# start of Source extract

Back to Smile

SMILE NLP — Taxonomy User Guide

nlp/TAXONOMY.md

6.1.014.8 KB
Original Source

SMILE NLP — Taxonomy User Guide

Overview

The smile.nlp.taxonomy package provides a lightweight, in-memory rooted tree data structure for representing taxonomies (also called concept hierarchies or IS-A hierarchies). The package contains three public classes:

ClassRole
TaxonomyThe tree itself — construction, navigation, and serialization
ConceptA single node, carrying a synonym set (synset) of keywords
TaxonomicDistanceEdge-counting distance and three semantic-similarity measures

Typical use cases include:

  • NLP / information retrieval — computing semantic distance between words via WordNet-style hierarchies.
  • Ontology management — building and querying lightweight OWL/SKOS-like concept trees.
  • Knowledge-based systems — organising domain knowledge for rule engines or classifiers.

Core Concepts

Concept nodes and synonym sets

Every node in the tree is a Concept. A concept can be named (one or more keywords are registered to it) or anonymous (no keywords, used as a structural grouping node). Multiple keywords that refer to the same concept form a synset (synonym set) — exactly like WordNet.

animal                   ← named concept, keyword "animal"
    mammal, warm-blooded ← named concept with two synonyms
        dog, canine      ← named concept with two synonyms
        cat, feline
    reptile
        snake

All keywords inside a taxonomy must be unique: attempting to register a keyword that already exists throws IllegalArgumentException.

Tree structure

A Taxonomy always has exactly one root node. The root may be anonymous or named. Every other Concept has exactly one parent and zero or more children. The depth of the root is 0; the height of a leaf is 0.

# end of Source extract
# start of Data

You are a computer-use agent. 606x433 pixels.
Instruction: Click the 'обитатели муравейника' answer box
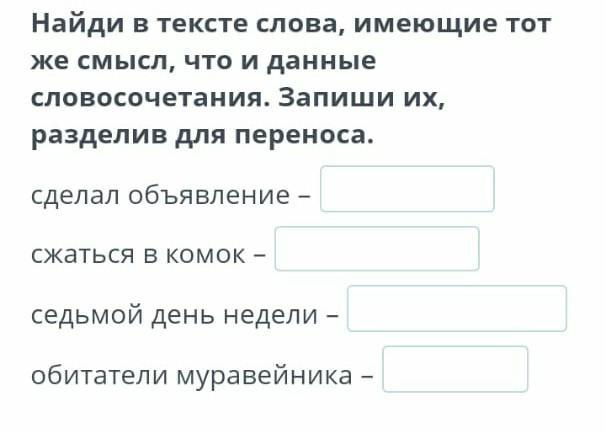455,370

# end of Data

▶ _Problem A_
Could you copy the taxonomy guide word for word, starting at the words "The smile.nlp.taxonomy package" and stopping after "OWL/SKOS-like concept trees."?
▶ _Problem B_
What comes next in the taxonomy guide? Continue it from its last sentence.
The material has nothing to do with the taxonomy guide.

▶ _Exercise result A_
The smile.nlp.taxonomy package provides a lightweight, in-memory rooted tree data structure for representing taxonomies (also called concept hierarchies or IS-A hierarchies). The package contains three public classes:

ClassRole
TaxonomyThe tree itself — construction, navigation, and serialization
ConceptA single node, carrying a synonym set (synset) of keywords
TaxonomicDistanceEdge-counting distance and three semantic-similarity measures

Typical use cases include:

  • NLP / information retrieval — computing semantic distance between words via WordNet-style hierarchies.
  • Ontology management — building and querying lightweight OWL/SKOS-like concept trees.

▶ _Exercise result B_
Building a Taxonomy

Programmatic construction

java
// 1. Create the taxonomy with an optional root keyword
Taxonomy taxonomy = new Taxonomy("entity");
Concept root = taxonomy.getRoot();

// 2. Add children with addChild(String...)
Concept physical = root.addChild("physical");
Concept living   = physical.addChild("living");
Concept animal   = living.addChild("animal");
Concept plant    = living.addChild("plant");

// 3. Create a Concept with synonyms using the Concept constructor
Concept mammal = new Concept(animal, "mammal", "warm-blooded");
Concept dog    = new Concept(mammal, "dog", "canine");
Concept cat    = new Concept(mammal, "cat", "feline");

Parsing from indented text

Taxonomy.of(String) parses a simple indented-text format, which is convenient for configuration files or tests:

# lines starting with '#' are comments
animal
    mammal, warm-blooded
        dog, canine
        cat, feline
    reptile
        snake

Rules:

  • Indentation is 4 spaces (or 1 tab = 4 spaces) per depth level.
  • Synonyms on the same line are comma-separated.
  • The first non-blank, non-comment line becomes the root.
java
String text = """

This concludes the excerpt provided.